A majority of the articles in the Edinburgh Review proves that they are from men with ideas; men of stored and cultivated minds, even when the reasonings they employ are fallacious, and the conclusions to be rejected. An article to which similar praise can be applied, rarely, and at long intervals, appears in the Quarterly Review. The writers in that journal are almost wholly of two sorts, compilers from books of travels, and mere litterateurs, men, who almost rank with the lowest class of artizans; who know little of literature, but the merely mechanical part; whose highest ambition is that of polishing a sentence; and who, feeling themselves incapable of making any impression by the weight and importance of their ideas, are perpetually on the strain to do so by mere language, pomp and glitter of expression.

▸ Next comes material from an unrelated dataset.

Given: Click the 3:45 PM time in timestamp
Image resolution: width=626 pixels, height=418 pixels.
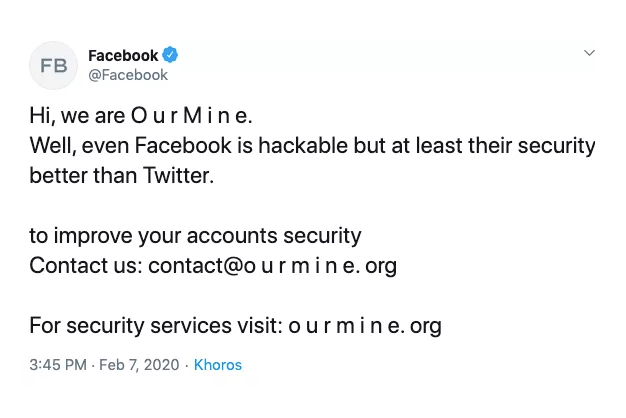Looking at the screenshot, I should (59, 365).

We remark another, and still more radical difference between the Edinburgh and Quarterly Review. There is something in the writers in the Edinburgh Review, at least some of the most distinguished of them, which shows that they are fit for, and have a leaning towards better things, even when they are lending themselves to the sinister interest which assails them. They do not indeed attempt to go before the public mind, to take the lead of it; and by doing so, to hasten its progress. They are too much afraid of losing favour to adventure any thing like this. But no sooner do they perceive a turning in the public mind towards any thing that is good, than they are commonly ready to fall in with the happy current; and have often lent to it additional velocity and force.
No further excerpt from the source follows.